Дарудж расцвел улыбкой: — Решено, значит. Эрлитан. Идем в башню, чтобы воздать должное Хранителю и его гостеприимству.
Они возвращались по своим следам. — Уверяю тебя, — говорил Торвальд, — что тоже сохраню чувство дружбы. Хотя никто мне не поверит.
— Почему бы?
— Я не умею заводить друзей. Знакомых, подручных, все такое — это легко. У меня широкий рот…
— И возможные друзья разбегаются. Да, понимаю. В точности.
— Теперь и я понял: ты намерен швырнуть меня на первое же судно, чтобы избавиться!
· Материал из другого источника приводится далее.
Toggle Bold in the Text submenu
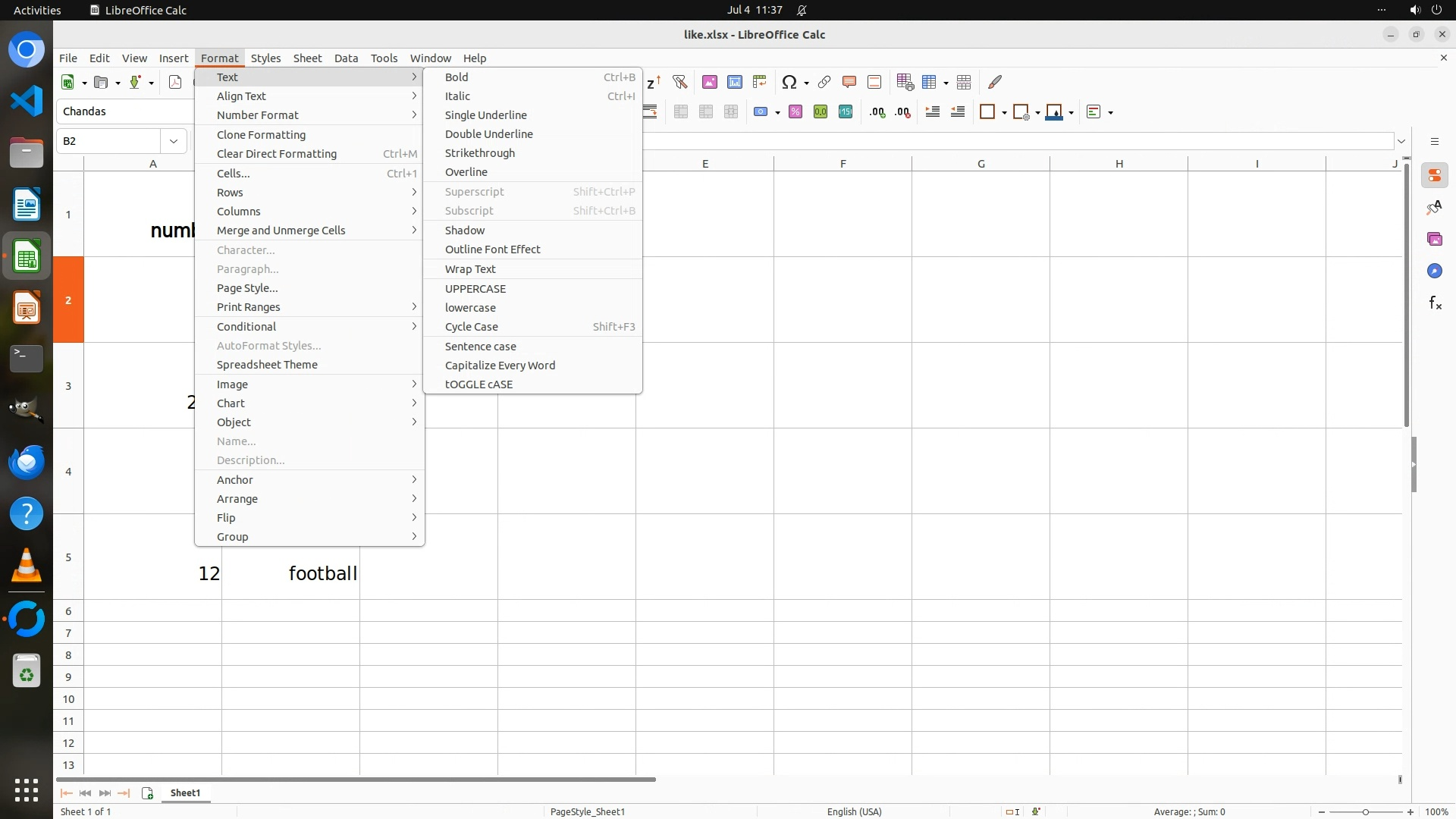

— Уж точно, — сказал Карса.
— Вся моя жизнь — сплошные неудачи. Кто бы стал сомневаться…
Они увидели вдалеке башню. Карса поморщился и сказал: — Понимать твои слова все еще трудно…
— Весь этот разговор о дружбе должен был тебя смутить. Ты правильно сделал, что сменил тему.
— Нет, я хотел ответить так. На корабле, когда я висел в цепях у мачты, ты был единственной моей опорой в мире. Без тебя и бесконечной твоей болтовни, Торвальд Ном, обманное безумие стало бы истинным. Я был воеводой Теблоров. Я был нужен, но я сам этого не понимал. Я нашел последователей, а не друзей, и только теперь понял, в чем разница. Она велика. Отныне я знаю, что такое сожаления. Байрот Гилд. Делюм Торд. Даже ратиды, которых я жестоко проредил. Когда я вернусь назад, в страну Теблоров, придется латать старые раны. Так что, когда ты решил вернуться к семье, мое сердце возрадовалось.
Хранитель сидел на трехногом табурете около входа. Около его ног виднелся большой заплечный мешок и две блестящие от росы выдолбленные тыквы. В здоровой руке был мешочек, который он бросил подошедшему Торвальду.
Мешочек звякнул, оказавшись в ладони даруджа. Он спросил: — Что…
— По большей части серебряные джакаты. Еще несколько местных монет, но таких ценных, что не советую показывать. Эрлитанские карманники стали легендой.
— Хранитель!
Напан поднял руку: — Слушай, парень. Когда человек устраивает собственную смерть, он составляет план. Жить в неизвестности не так просто, как ты можешь подумать. За день до трагического утопления я опустошил половину сокровищницы Арена. Попробуйте меня убить и отыскать клад, хотя это бесполезно. А лучше поблагодарите и убирайтесь восвояси.
— Однажды, — сказал Карса, — я вернусь и отплачу тебе.
— За деньги или за сломанные ребра?
Теблор молча усмехнулся.
Хранитель захохотал, встал и нырнул под притолоку. Они слышали, как он карабкается по лесам.
Торвальд взял мешок, натянул лямки на плечи, передал тыкву Карсе.
Они вернулись на дорогу.
Глава 4
«Хоть один утонувший напан всплывает?»
Императрица Лейсин — Верховному Магу Тайскренну, во время Исчезновений. «Жизнь Императрицы», Абелард
Вдоль прибрежной дороги попадались селения, обычно расположенные далеко от берега, как будто их обитатели ничего не брали у моря. Кое-как построенные глинобитные хижины, загоны, козы, собаки и темнокожие люди, скрывавшие тела под выбеленными солнцем одеждами. Мрачные лица следили за Теблором и даруджем из затененных проемов, но никто их не приветствовал.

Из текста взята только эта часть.